My Question:
How do I complete the inverse Fourier Transform of:
$\displaystyle \int_{-\infty}^\infty F(\omega)e^{-k\omega^2t}e^{-ci\omega t}e^{-i\omega x}\,dx$
I cant figure out quite how to use the shift/convolution theorem here.
The Problem:
Solve the diffusion equation with convection:
$\displaystyle \frac{\partial u}{\partial t} = k\frac{\partial^2 u}{\partial x^2}+c\frac{\partial u}{\partial x}, -\infty \lt x \lt \infty$
$\displaystyle u(x,0)=f(x)$
What I have done so far:
$\displaystyle \mathcal{F}\left[\frac{\partial u}{\partial t}\right] = k\mathcal{F}\left[\frac{\partial^2 u}{\partial x^2}\right]+c\mathcal{F}\left[\frac{\partial u}{\partial x}\right]$
...
$\displaystyle \frac{dU}{dt}=-k\omega^2U-ci\omega U$
$\displaystyle \implies U(\omega,t)=C(\omega)e^{-k\omega^2t}e^{-ci\omega t}$
$\displaystyle u(x,0)=f(x)\implies U(\omega,t)=F(\omega)e^{-k\omega^2t}e^{-ci\omega t}$
Let $\displaystyle G(\omega)=e^{-k\omega^2t}e^{-ci\omega t}$, and $H(\omega)=F(\omega)G(\omega)$
Then $U(\omega,t)=H(\omega)$
$\mathcal{F}^{-1}[U(\omega,t)]=\mathcal{F}^{-1}[H(\omega)]$
$\displaystyle \implies u(x,t)=h(x)$
$\displaystyle = \int_{-\infty}^\infty F(\omega)G(\omega)e^{-i\omega x}\,dx$
$\displaystyle = \int_{-\infty}^\infty F(\omega)e^{-k\omega^2t}e^{-ci\omega t}e^{-i\omega x}\,dx$ (Stuck here, when trying to do the inverse....)

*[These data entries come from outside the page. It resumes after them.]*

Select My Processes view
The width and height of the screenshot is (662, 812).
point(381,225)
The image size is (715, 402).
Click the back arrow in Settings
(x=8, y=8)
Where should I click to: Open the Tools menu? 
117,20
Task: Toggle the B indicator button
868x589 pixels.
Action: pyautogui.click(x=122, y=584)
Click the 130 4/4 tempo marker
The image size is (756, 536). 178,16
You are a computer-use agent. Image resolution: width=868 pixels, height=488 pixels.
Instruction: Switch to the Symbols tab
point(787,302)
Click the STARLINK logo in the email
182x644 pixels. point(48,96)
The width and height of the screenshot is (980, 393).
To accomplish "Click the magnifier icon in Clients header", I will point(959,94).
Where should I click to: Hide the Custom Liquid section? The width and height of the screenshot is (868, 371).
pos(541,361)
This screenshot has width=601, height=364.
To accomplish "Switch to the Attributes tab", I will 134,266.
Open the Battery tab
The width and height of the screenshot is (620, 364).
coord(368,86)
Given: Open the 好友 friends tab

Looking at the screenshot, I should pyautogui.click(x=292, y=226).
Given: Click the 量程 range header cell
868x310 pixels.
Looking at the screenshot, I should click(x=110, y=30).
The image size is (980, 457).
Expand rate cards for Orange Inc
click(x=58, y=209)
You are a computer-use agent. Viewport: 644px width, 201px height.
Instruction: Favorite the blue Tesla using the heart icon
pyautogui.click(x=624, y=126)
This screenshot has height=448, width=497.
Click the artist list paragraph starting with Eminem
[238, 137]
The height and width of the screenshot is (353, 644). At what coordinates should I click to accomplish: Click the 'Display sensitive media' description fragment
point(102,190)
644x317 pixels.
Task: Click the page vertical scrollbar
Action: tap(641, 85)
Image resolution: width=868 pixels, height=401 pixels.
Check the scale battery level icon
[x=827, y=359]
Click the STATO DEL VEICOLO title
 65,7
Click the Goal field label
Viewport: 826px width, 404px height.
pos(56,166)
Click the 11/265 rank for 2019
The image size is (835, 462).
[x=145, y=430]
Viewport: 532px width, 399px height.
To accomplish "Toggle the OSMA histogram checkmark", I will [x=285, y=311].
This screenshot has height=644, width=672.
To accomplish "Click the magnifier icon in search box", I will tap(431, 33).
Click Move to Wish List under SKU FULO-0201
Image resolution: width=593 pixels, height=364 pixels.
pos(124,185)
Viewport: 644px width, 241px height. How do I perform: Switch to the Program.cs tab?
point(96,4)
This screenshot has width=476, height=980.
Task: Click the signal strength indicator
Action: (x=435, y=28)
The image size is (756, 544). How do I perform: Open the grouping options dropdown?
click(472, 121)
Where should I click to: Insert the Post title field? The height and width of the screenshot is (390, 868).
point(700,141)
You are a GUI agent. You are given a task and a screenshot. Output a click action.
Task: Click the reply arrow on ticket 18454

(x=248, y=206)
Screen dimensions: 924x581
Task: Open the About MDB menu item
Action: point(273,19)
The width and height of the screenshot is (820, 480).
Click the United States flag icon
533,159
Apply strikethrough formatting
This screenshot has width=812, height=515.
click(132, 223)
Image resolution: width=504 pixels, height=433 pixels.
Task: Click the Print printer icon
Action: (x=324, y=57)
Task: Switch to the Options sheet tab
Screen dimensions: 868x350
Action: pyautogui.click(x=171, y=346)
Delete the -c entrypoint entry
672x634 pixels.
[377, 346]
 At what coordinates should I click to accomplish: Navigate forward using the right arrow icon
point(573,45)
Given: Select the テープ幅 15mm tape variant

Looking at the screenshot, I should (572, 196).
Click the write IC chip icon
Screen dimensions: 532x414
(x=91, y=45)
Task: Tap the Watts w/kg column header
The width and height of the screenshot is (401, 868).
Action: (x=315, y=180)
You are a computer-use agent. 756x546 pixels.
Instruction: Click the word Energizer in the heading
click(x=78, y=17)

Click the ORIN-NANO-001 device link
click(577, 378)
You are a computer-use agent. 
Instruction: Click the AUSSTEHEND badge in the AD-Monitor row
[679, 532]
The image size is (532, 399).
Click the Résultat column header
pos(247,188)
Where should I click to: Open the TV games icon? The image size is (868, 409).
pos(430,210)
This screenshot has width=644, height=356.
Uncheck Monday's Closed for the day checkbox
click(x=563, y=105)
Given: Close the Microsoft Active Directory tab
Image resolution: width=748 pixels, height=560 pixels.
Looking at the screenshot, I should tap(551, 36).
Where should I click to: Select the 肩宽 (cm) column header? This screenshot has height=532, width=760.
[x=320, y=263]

Suppose $u(t, x)$ a solution to the original pde, then define $v(t, x)= e^{-ct}u(t, x)$. Observe \begin{align} v_t-k v_{xx} =&\ -ce^{-ct}u(t, x)+e^{ct}u_t(t, x)-ke^{ct}u_{xx}(t, x) \\ =&\ e^{ct}(u_t(t, x)-ku_{xx}(t, x)-cu(t, x)) = 0 \end{align} which is just the heat equation. Now solve it with Fourier transform or whatever you like. Then we see that \begin{align} u(t, x) = e^{ct}v(t, x) \end{align} is your solution.